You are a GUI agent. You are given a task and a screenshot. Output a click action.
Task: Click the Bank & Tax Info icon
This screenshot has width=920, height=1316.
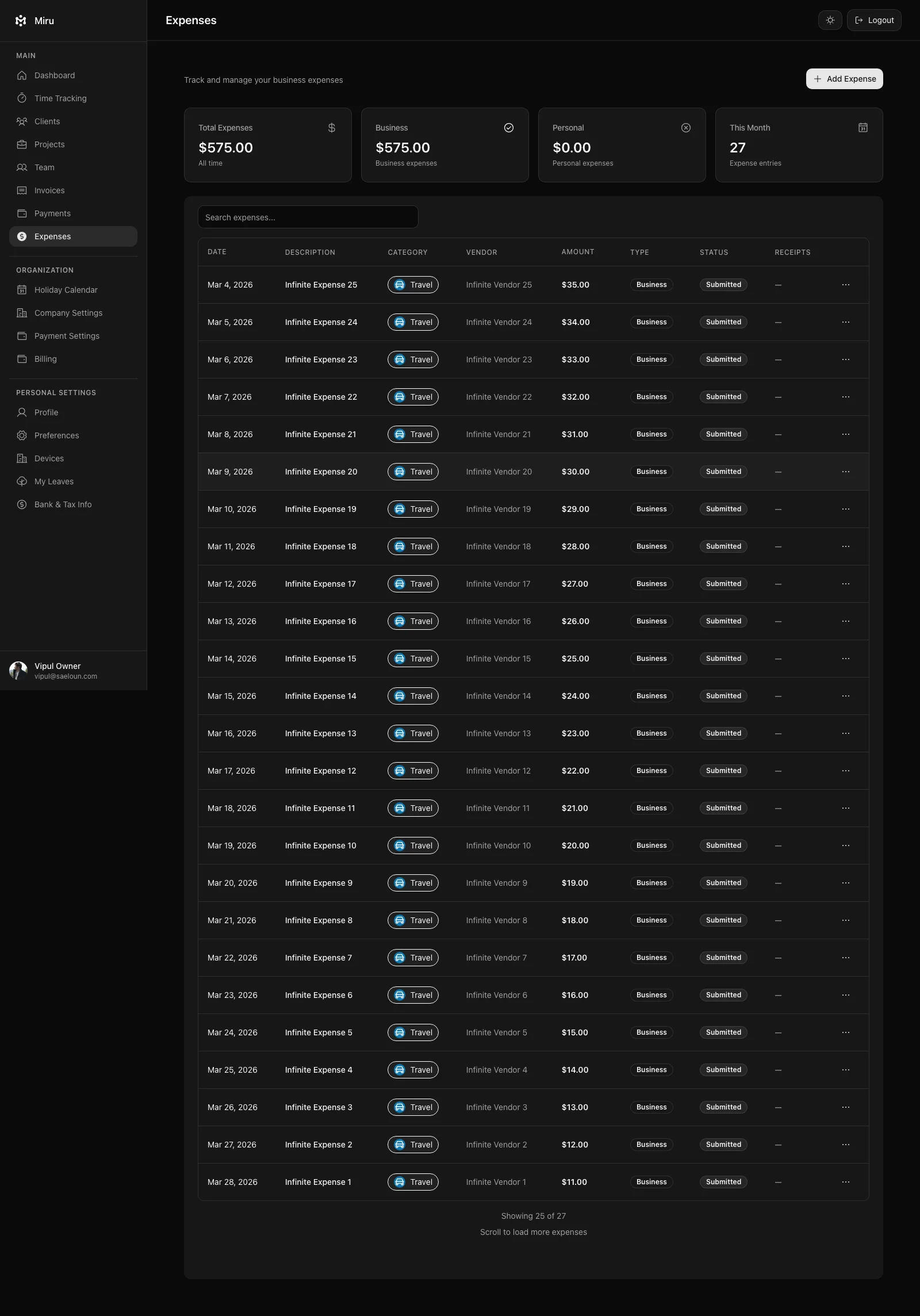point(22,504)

==

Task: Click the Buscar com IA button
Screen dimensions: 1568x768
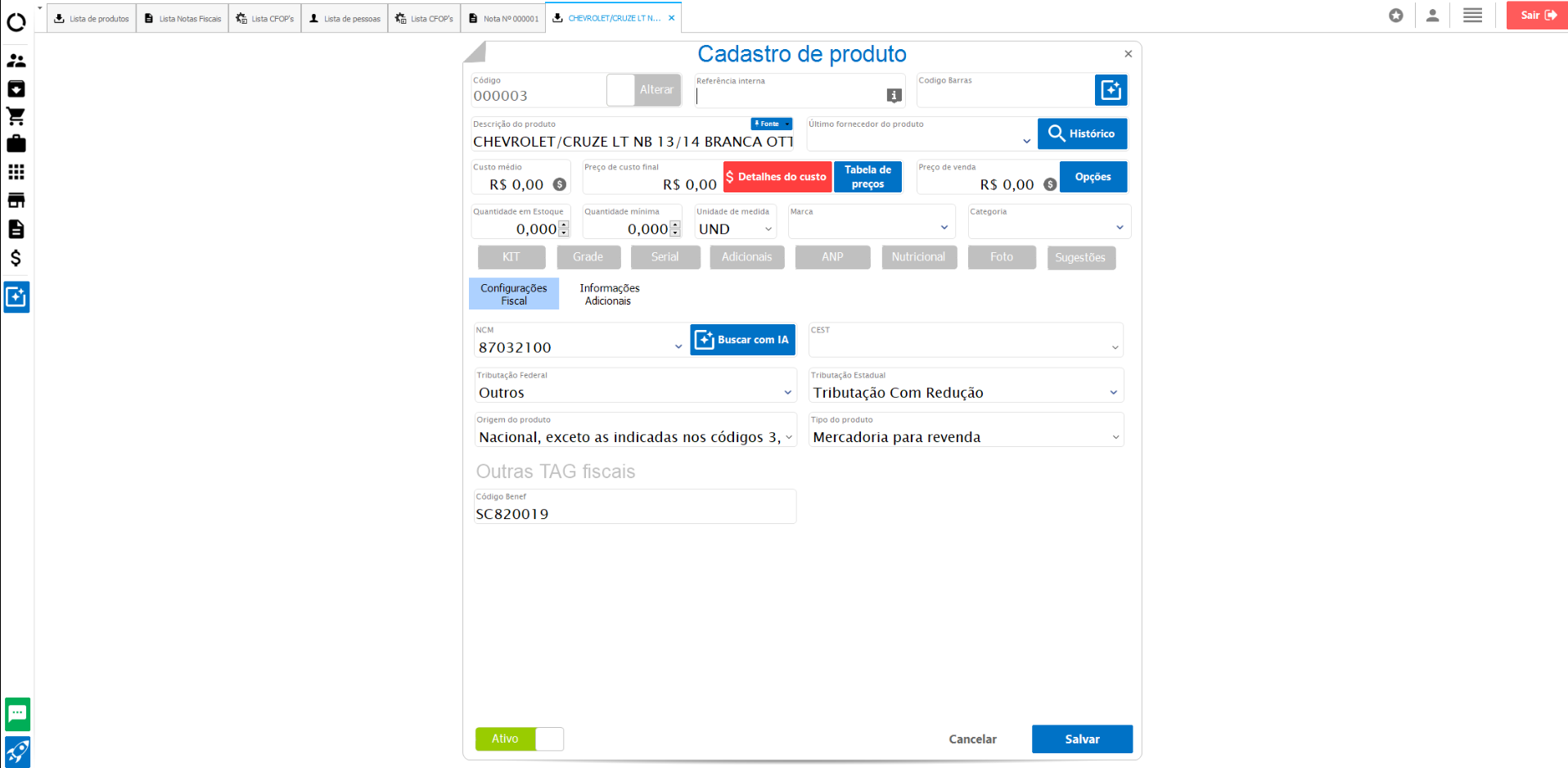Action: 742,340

...

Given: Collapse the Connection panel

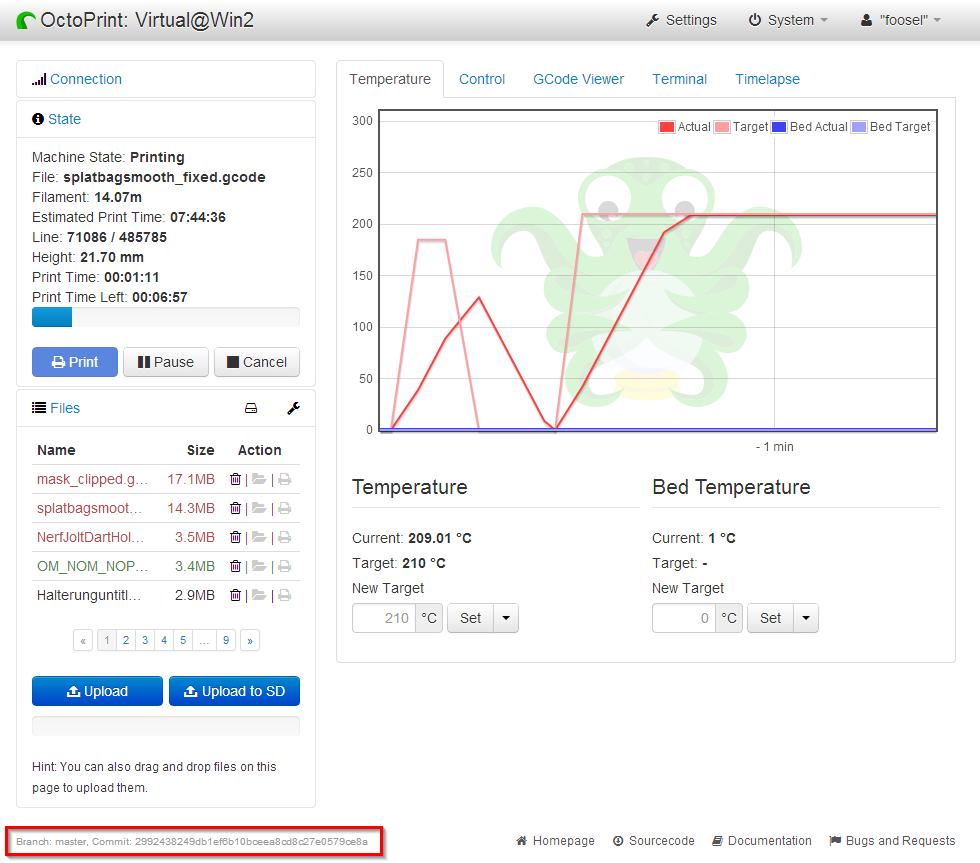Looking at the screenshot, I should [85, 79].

• Work to complete
Reproduce the stretch from the line containing "You are a GUI" through the line containing "point(22,504)", swapping "screenshot" for "screen capture" and leaving everything else unchanged. Omit the pictures from your answer.

• Correct answer
You are a GUI agent. You are given a task and a screen capture. Output a click action.
Task: Click the Bank & Tax Info icon
This screen capture has width=920, height=1316.
point(22,504)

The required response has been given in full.